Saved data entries
━━━━━━

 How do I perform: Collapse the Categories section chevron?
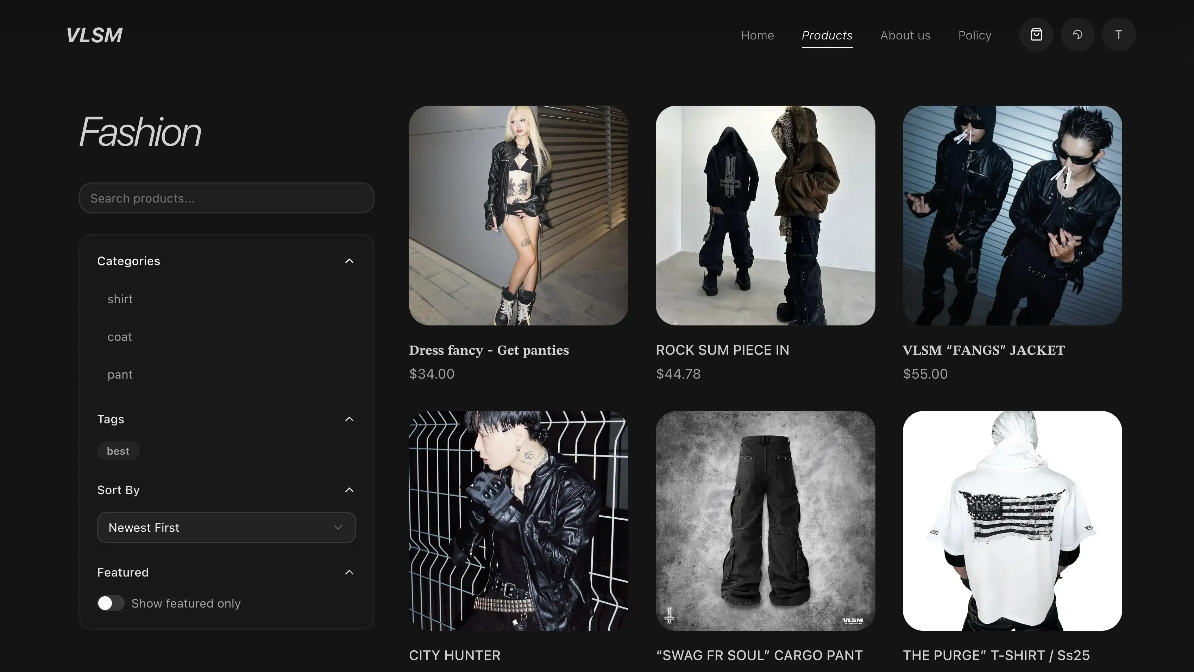point(349,261)
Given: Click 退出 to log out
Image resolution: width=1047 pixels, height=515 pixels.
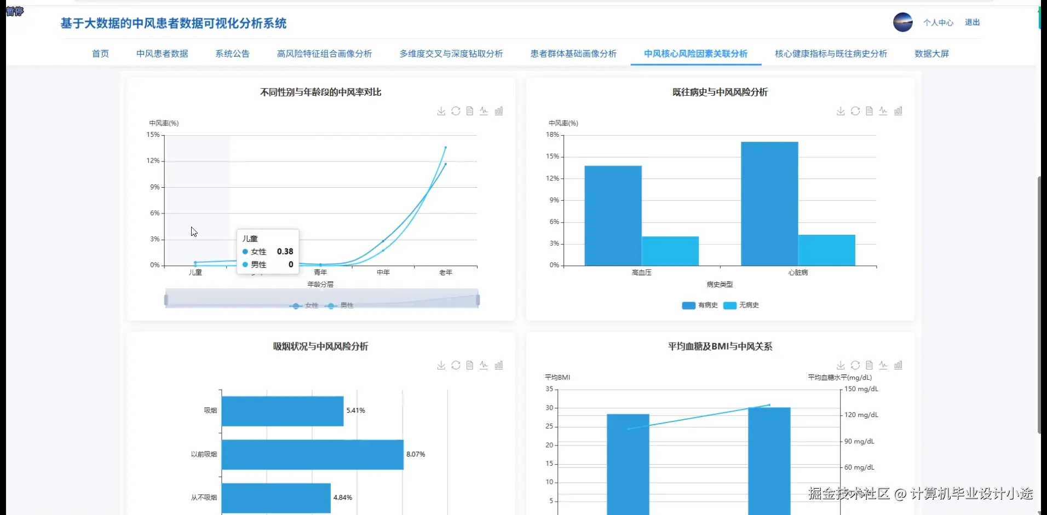Looking at the screenshot, I should click(973, 22).
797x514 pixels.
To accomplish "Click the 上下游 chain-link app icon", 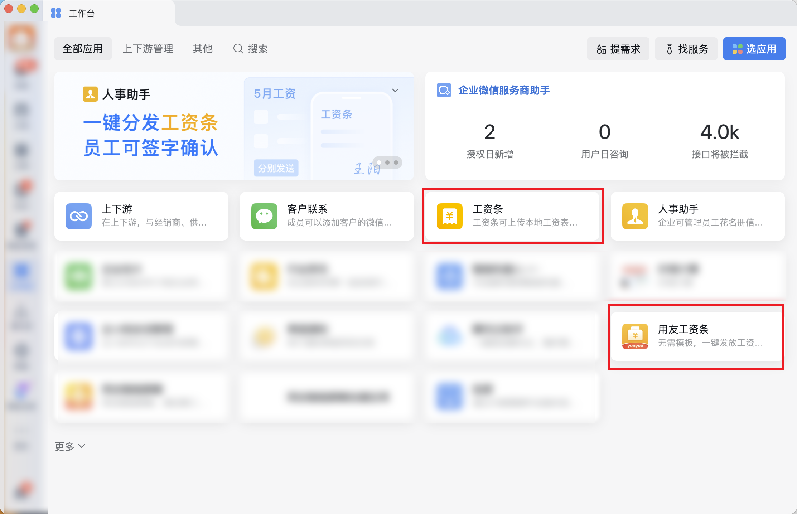I will [x=79, y=216].
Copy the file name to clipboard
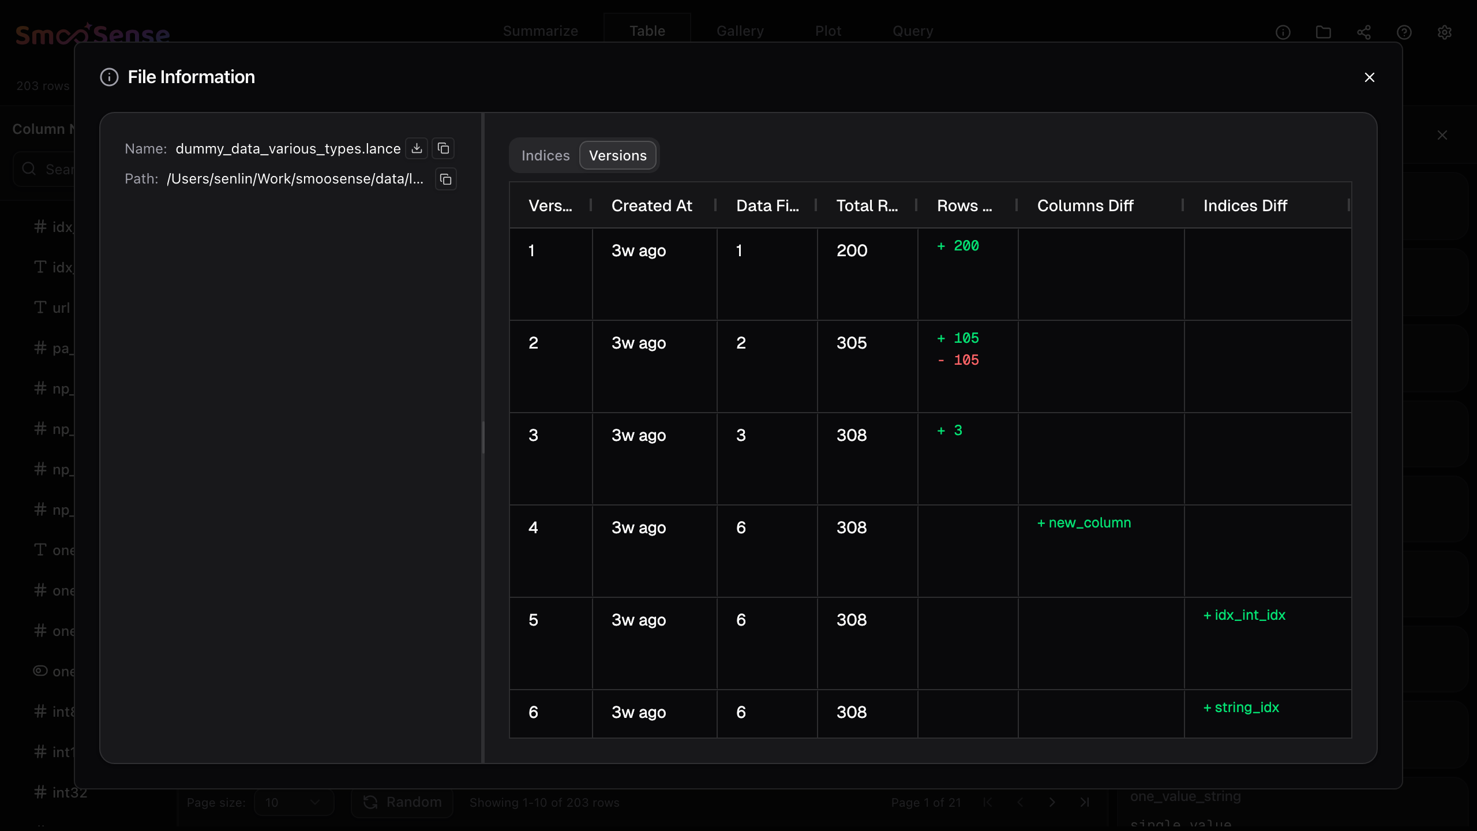Image resolution: width=1477 pixels, height=831 pixels. [x=443, y=148]
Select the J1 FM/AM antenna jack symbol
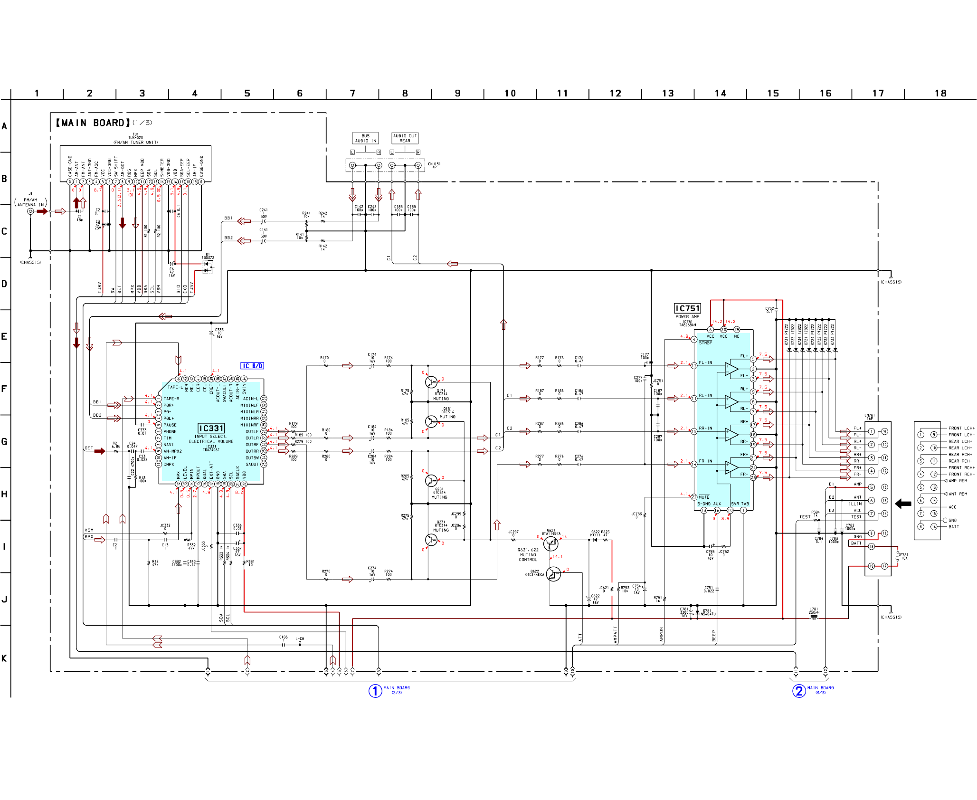The image size is (977, 800). click(x=30, y=211)
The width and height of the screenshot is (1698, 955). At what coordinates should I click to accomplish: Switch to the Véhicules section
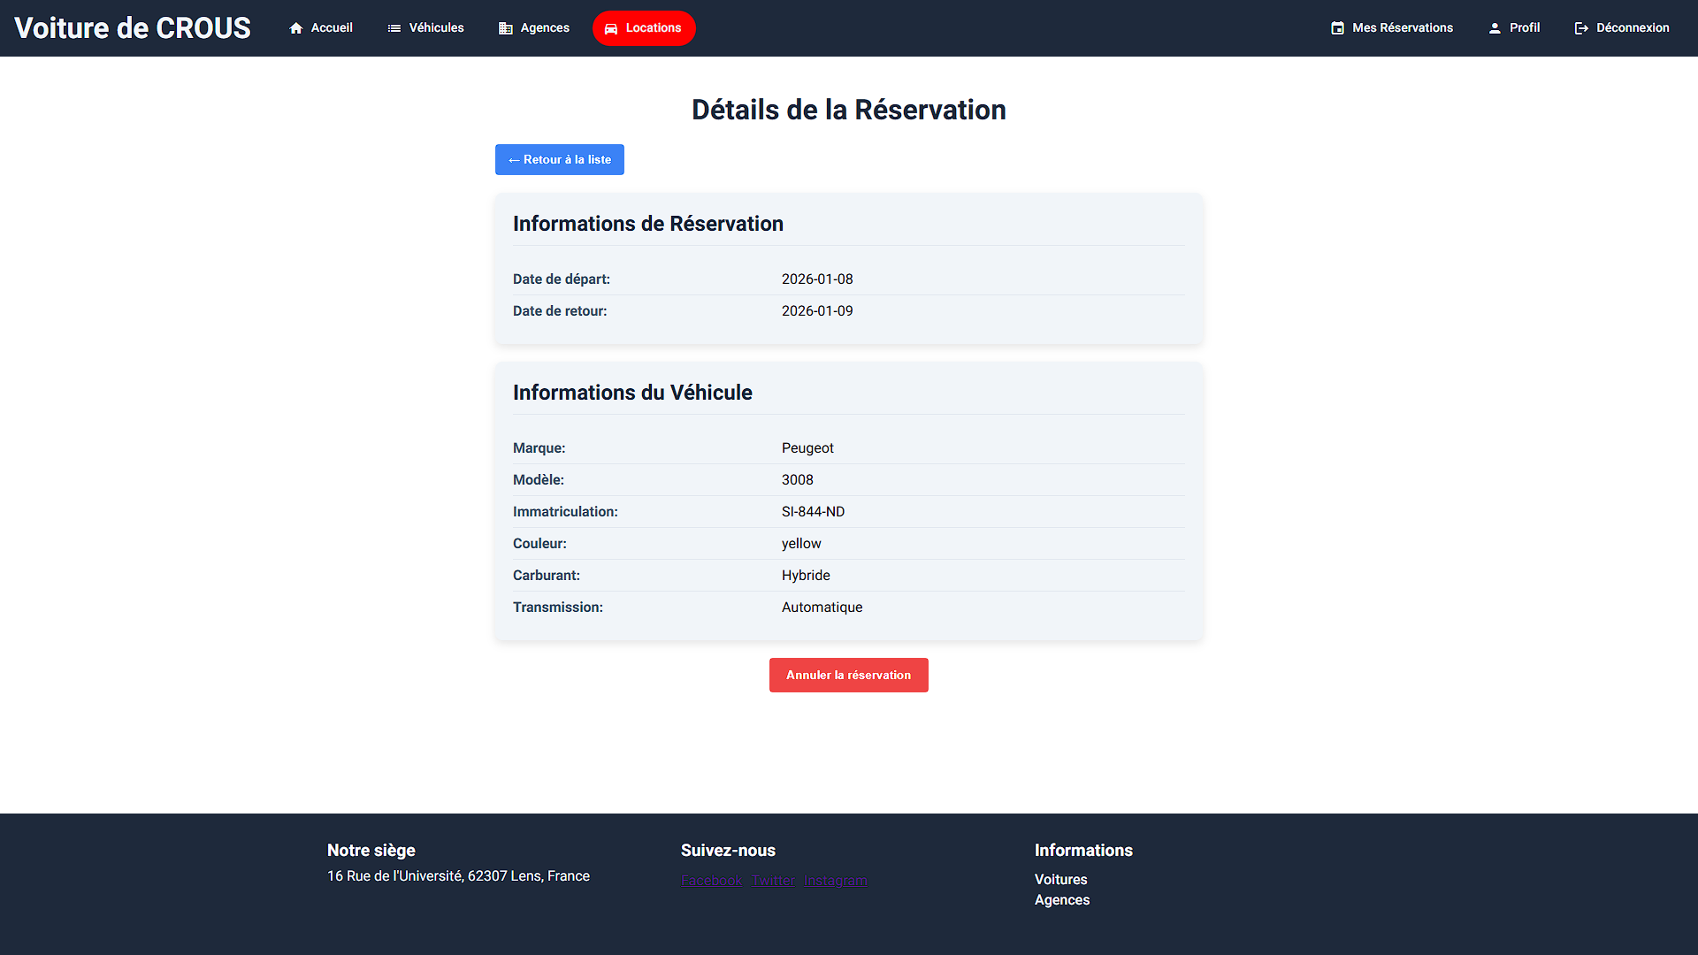coord(434,27)
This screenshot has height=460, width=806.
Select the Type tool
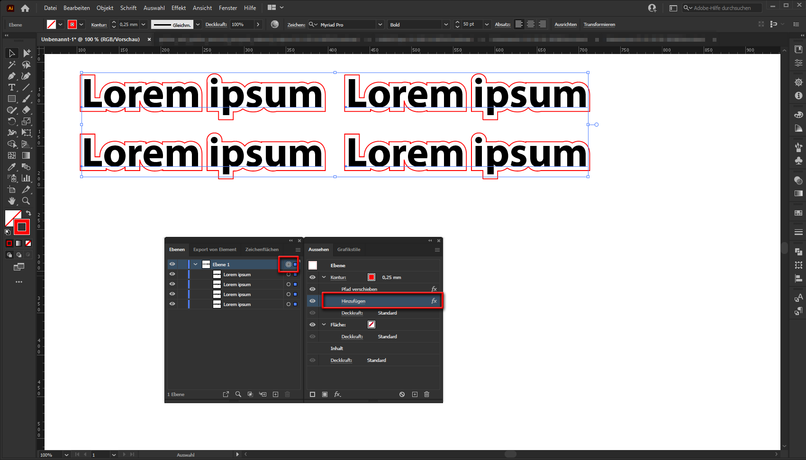11,87
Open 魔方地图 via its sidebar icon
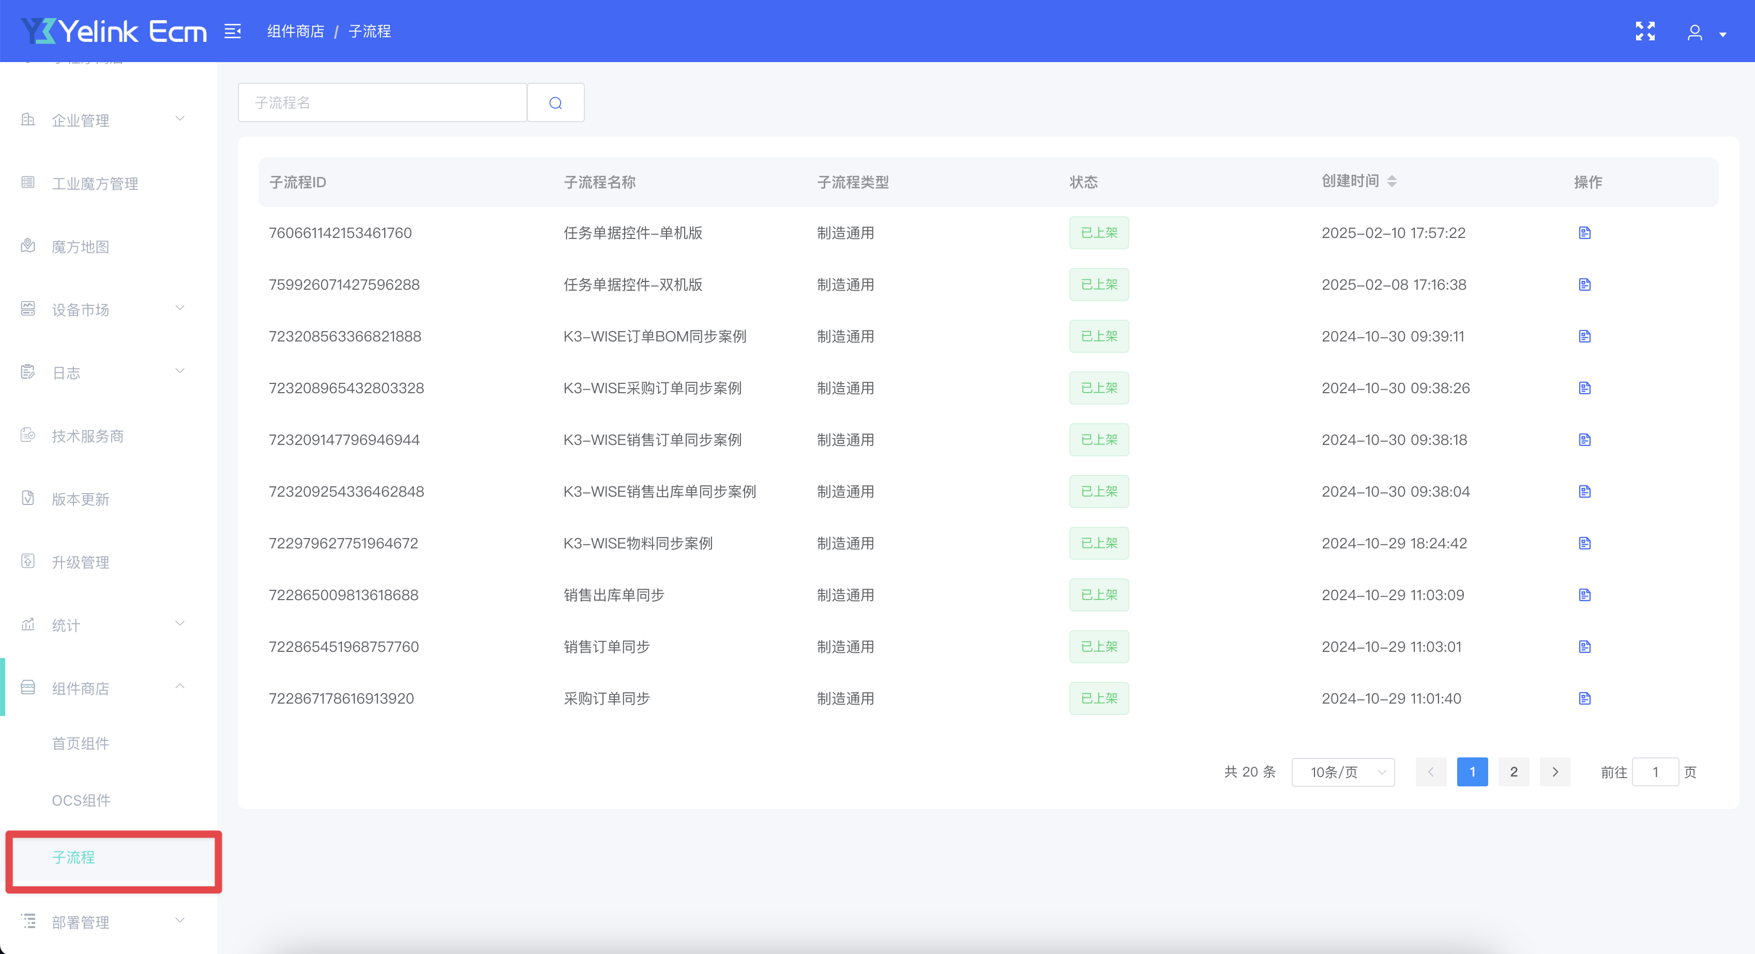The height and width of the screenshot is (954, 1755). click(27, 246)
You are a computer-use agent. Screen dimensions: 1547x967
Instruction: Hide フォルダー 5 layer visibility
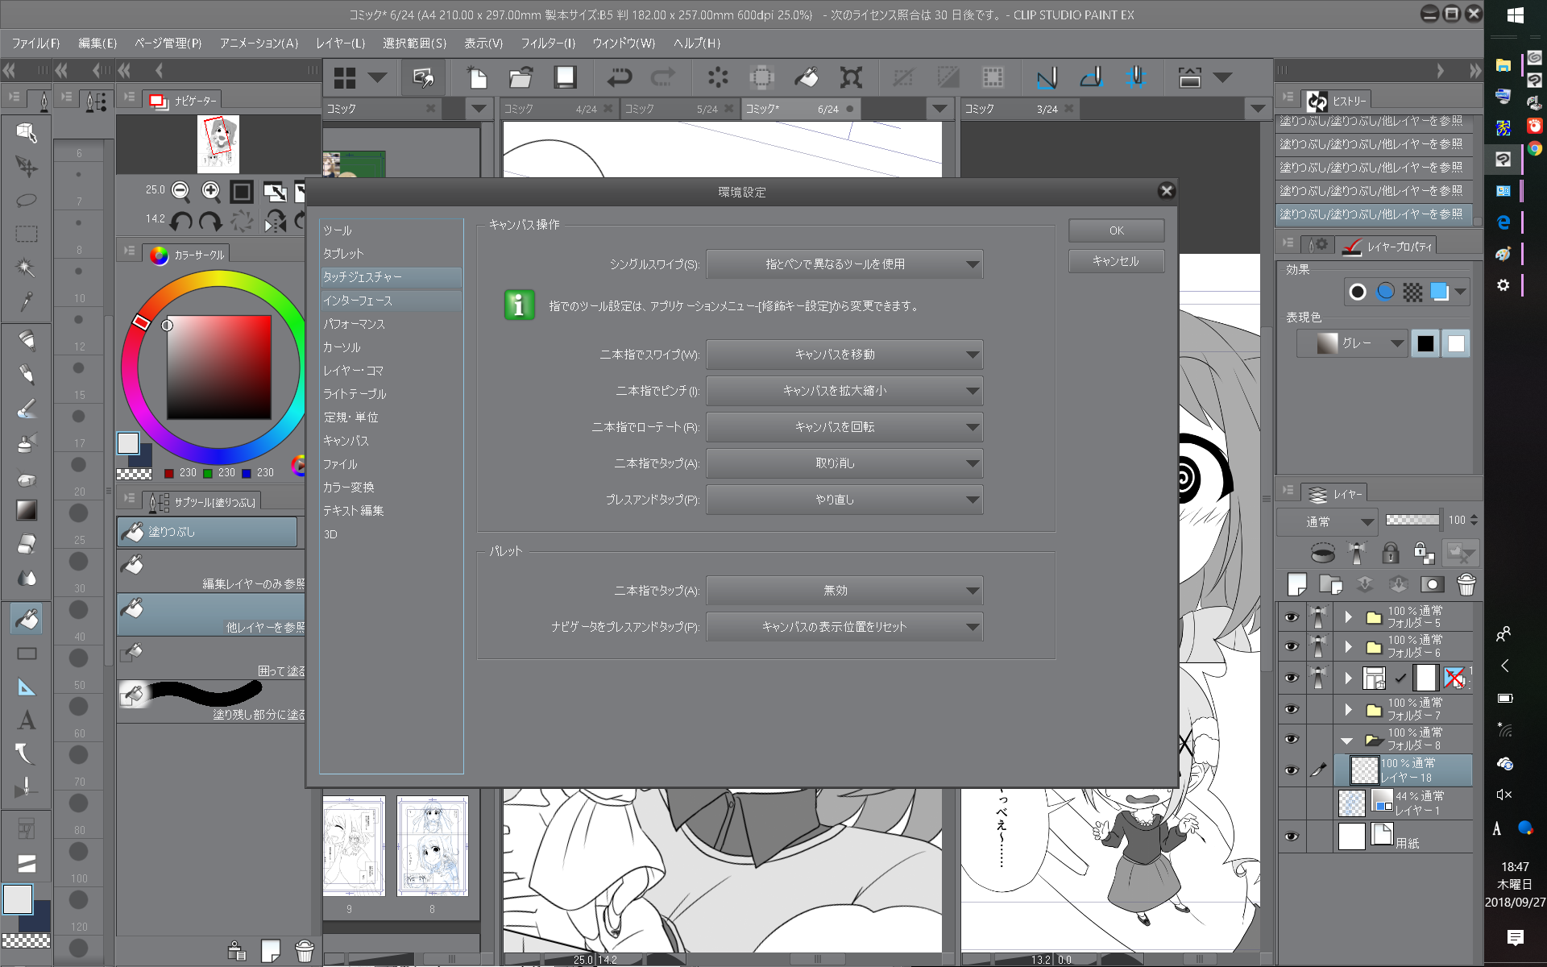click(1292, 617)
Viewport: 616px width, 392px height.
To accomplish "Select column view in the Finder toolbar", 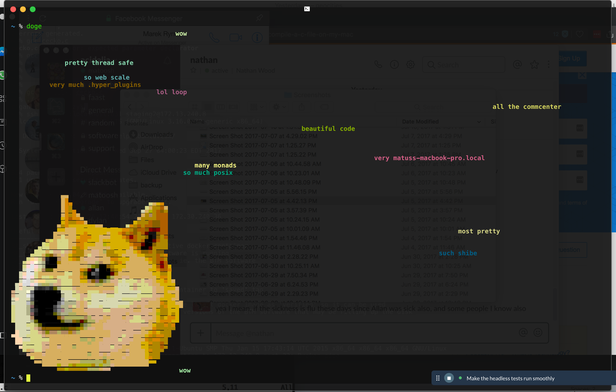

━━━━━━

* [What you are asked to do] In the copy, include exactly the lines from the one containing "Viewport: 616px width, 392px height." through the last line of the records, and no pictures or other text.

* [Answer to this task]
Viewport: 616px width, 392px height.
To accomplish "Select column view in the Finder toolbar", 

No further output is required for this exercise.